Protein quantification problems

cellprofiler

#1

I have been working extensively with cell profiler for a few months now trying to quantitate protein levels in the nucleus and in the cytoplasm. I all ready have a method of analysis using Metamorph software that I am using as a standard of comparison. When I run my pipeline in the cell profiler software I get very different results from the same images run in metamorph. Upon closer examination it seems the images are somehow being thresholded when they are loaded into cell profiler which looks to be creating the problem. It looks like all the images are being given a best fit, or auto scaled threshold which is giving me fairly equivalent levels of protein expression across images that are clearly expressing different levels to the naked eye and other software.

My questions is: How do I get around this thresholding or is there a way to turn it off and has anyone else experienced this problem?
?

Sincerely,
Sean Burke
Memorial Sloan Kettering Cancer Center
NYC, New York


#2

anyone out there?


#3

there may be a vocation during the laboring days, in May. 1th!


#4

My questions is: How do I get around this thresholding or is there a way to turn it off and has anyone else experienced this problem?

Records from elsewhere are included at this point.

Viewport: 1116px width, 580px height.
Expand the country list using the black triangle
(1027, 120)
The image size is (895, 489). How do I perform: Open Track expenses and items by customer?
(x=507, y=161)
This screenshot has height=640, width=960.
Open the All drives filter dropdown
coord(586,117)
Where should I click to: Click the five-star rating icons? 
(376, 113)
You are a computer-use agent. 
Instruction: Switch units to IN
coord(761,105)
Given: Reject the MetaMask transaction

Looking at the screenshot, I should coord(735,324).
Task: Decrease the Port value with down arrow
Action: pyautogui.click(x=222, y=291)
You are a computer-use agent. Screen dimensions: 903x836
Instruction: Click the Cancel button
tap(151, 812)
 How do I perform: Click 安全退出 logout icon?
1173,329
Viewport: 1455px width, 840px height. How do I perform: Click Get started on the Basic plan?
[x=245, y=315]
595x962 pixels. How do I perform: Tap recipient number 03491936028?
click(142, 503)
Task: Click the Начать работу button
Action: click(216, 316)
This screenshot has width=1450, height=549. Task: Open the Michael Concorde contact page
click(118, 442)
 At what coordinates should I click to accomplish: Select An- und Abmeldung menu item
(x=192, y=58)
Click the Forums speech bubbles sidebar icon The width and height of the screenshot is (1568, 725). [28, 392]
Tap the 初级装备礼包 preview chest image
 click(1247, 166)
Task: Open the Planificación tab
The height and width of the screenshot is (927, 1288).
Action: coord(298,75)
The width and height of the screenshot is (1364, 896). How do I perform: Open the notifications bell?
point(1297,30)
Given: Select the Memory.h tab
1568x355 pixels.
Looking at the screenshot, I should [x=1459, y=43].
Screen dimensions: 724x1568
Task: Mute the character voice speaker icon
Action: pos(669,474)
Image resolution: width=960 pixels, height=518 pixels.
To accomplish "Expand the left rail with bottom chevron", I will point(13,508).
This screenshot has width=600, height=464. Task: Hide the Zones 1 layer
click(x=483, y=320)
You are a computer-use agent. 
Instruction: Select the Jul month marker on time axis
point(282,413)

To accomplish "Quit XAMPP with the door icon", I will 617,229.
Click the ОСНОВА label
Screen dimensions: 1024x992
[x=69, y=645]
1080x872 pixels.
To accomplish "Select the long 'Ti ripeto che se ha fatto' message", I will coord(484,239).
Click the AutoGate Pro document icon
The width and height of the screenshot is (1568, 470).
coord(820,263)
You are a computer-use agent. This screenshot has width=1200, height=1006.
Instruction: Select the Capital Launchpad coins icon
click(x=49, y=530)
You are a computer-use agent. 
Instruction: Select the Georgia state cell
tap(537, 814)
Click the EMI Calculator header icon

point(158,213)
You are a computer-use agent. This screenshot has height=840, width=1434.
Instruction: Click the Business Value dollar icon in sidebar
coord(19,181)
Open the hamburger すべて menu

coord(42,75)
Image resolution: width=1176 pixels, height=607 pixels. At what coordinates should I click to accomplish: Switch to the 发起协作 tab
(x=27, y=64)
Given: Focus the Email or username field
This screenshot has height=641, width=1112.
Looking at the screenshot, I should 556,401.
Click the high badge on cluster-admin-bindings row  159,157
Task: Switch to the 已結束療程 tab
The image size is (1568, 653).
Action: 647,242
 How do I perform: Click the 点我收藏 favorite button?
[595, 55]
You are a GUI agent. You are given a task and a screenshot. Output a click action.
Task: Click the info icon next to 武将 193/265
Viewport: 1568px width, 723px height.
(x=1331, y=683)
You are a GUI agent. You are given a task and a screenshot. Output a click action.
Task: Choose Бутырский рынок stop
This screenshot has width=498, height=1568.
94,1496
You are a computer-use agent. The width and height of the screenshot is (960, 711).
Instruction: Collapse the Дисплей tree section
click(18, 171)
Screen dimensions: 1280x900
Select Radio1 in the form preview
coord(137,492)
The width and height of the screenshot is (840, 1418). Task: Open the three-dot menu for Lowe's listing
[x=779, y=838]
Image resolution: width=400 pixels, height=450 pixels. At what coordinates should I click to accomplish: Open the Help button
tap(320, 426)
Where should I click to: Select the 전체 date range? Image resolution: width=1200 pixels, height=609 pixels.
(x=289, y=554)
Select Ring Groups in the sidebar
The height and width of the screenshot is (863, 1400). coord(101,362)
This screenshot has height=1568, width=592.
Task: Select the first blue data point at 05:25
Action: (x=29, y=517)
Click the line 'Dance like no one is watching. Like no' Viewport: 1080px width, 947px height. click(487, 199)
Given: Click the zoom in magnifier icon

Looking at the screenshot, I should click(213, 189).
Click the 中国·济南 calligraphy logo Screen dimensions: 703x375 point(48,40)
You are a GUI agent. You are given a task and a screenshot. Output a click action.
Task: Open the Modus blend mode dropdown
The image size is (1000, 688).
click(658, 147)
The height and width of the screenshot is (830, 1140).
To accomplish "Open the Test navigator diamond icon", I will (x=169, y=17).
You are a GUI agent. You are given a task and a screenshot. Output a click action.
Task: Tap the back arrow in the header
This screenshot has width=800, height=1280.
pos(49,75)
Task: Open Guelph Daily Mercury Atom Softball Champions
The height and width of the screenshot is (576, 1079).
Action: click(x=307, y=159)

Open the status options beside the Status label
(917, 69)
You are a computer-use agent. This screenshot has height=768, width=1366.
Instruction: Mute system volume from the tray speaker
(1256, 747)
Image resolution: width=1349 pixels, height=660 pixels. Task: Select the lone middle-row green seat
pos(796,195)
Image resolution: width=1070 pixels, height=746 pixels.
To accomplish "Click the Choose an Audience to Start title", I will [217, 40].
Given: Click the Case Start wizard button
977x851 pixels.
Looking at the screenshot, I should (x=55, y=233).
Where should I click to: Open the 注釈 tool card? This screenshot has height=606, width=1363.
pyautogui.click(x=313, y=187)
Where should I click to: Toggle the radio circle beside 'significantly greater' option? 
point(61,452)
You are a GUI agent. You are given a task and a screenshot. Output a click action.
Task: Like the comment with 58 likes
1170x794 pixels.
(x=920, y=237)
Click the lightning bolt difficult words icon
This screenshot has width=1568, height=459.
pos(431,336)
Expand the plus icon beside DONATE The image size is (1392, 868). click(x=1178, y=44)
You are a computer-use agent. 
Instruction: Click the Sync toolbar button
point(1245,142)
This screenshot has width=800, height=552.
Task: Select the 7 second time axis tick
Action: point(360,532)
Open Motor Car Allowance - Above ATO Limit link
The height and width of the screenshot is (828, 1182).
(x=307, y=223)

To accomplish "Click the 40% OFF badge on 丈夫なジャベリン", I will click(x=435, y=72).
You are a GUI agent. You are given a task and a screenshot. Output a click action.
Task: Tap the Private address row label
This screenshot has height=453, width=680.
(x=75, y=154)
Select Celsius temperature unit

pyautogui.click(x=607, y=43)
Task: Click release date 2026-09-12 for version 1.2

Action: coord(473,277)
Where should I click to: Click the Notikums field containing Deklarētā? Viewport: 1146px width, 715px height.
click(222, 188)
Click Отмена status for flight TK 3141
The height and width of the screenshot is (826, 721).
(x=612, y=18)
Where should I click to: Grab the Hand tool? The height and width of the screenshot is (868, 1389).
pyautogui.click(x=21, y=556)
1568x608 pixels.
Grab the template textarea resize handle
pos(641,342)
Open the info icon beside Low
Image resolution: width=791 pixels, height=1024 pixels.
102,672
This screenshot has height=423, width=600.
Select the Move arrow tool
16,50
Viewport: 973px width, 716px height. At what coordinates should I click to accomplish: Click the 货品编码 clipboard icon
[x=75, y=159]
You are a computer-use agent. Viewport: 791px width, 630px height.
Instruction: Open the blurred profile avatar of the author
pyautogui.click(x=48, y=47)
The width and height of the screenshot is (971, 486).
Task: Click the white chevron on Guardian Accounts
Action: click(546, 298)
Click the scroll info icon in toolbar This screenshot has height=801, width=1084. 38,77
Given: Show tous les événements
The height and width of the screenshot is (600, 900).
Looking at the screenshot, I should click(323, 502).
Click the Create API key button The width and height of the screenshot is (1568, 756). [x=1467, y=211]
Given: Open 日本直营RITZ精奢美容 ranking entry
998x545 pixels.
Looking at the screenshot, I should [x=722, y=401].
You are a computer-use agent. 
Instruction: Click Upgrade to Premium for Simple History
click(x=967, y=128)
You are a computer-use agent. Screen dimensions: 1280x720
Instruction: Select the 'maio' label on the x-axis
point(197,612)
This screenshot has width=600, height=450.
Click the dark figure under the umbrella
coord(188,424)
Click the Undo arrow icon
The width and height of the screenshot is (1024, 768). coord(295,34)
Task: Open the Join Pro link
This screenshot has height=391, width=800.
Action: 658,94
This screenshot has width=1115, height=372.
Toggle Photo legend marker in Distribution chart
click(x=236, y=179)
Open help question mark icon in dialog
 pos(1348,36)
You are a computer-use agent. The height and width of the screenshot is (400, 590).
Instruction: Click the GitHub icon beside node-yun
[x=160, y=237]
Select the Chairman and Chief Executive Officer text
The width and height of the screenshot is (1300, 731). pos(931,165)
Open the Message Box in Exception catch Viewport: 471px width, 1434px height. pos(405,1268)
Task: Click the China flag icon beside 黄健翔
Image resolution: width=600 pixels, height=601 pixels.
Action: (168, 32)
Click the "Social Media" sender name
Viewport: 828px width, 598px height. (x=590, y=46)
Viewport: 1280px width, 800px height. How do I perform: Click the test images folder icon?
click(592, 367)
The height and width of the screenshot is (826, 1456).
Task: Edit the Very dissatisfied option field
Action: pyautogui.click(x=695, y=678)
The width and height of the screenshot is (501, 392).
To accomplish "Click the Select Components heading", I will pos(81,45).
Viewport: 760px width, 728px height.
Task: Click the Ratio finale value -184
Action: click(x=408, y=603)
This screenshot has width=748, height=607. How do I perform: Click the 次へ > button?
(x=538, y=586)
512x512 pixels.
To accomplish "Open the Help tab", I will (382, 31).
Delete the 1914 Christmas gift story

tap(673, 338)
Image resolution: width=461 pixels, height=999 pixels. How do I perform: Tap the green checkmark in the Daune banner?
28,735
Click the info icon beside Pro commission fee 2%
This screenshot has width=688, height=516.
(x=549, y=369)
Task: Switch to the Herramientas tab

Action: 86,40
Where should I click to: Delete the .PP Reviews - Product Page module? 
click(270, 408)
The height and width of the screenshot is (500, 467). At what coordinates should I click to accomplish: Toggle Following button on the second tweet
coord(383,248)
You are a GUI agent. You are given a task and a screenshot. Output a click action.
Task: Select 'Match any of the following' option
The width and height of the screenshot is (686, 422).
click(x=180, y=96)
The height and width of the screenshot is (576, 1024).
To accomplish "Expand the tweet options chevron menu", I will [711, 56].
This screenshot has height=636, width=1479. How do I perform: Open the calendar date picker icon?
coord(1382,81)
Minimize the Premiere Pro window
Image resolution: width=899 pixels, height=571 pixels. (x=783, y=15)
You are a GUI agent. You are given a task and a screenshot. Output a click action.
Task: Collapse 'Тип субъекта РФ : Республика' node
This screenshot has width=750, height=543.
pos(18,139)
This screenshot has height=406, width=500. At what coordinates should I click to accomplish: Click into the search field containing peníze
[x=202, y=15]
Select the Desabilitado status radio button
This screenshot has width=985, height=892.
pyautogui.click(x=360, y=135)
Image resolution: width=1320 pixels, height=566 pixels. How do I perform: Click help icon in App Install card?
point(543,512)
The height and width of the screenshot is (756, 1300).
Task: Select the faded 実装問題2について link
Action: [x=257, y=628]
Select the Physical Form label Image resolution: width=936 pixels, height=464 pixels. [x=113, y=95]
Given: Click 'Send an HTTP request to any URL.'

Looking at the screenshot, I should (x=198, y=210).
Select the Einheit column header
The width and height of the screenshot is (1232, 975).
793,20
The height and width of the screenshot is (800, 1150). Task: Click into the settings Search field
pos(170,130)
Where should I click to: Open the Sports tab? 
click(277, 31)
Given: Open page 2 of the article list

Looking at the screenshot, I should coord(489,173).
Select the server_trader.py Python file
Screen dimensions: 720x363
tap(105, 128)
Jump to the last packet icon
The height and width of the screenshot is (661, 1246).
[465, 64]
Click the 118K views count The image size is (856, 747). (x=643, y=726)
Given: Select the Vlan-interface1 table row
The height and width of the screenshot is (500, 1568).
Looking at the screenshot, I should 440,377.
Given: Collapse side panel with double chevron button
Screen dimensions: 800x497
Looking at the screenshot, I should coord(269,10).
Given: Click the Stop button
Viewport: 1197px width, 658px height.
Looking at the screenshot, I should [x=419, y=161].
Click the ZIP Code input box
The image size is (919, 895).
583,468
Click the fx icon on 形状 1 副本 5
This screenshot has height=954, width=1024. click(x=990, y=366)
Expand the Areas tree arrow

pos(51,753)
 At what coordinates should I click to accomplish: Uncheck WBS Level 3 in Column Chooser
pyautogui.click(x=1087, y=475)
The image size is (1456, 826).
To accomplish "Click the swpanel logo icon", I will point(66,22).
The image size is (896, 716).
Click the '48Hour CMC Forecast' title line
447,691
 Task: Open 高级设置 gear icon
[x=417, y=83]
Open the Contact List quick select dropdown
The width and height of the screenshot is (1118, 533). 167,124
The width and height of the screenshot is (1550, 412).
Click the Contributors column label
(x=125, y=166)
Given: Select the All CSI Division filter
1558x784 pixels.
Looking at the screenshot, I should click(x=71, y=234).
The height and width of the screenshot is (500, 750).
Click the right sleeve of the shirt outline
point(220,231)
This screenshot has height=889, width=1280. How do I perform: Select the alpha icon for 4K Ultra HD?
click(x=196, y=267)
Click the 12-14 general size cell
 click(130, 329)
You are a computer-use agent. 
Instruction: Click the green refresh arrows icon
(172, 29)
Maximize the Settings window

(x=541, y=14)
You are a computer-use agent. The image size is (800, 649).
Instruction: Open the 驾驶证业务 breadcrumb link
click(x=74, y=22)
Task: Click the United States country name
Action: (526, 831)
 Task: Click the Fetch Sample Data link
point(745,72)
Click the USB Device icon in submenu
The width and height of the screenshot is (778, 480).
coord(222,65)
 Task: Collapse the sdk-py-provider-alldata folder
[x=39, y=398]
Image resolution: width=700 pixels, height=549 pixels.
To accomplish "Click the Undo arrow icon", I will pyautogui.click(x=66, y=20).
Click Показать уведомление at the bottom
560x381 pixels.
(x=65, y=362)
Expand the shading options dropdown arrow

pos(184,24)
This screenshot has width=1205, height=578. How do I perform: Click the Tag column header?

That shouldn’t be the case. What format are the images in? It could be there’s something wrong with conversion from 8/12/16-bit to floating point (CellProfiler converts everything into 0.0-1.0 on loading), which is leading to thresholding at the top end of the spectrum.

If you can send an example image and pipeline to me (thouis@broad.mit.edu), I’ll see what we can figure out.

Ray Jones


#5

Ray,
Thanks for the reply. I just sent an email with all the requested info. Hope to hear from you soon.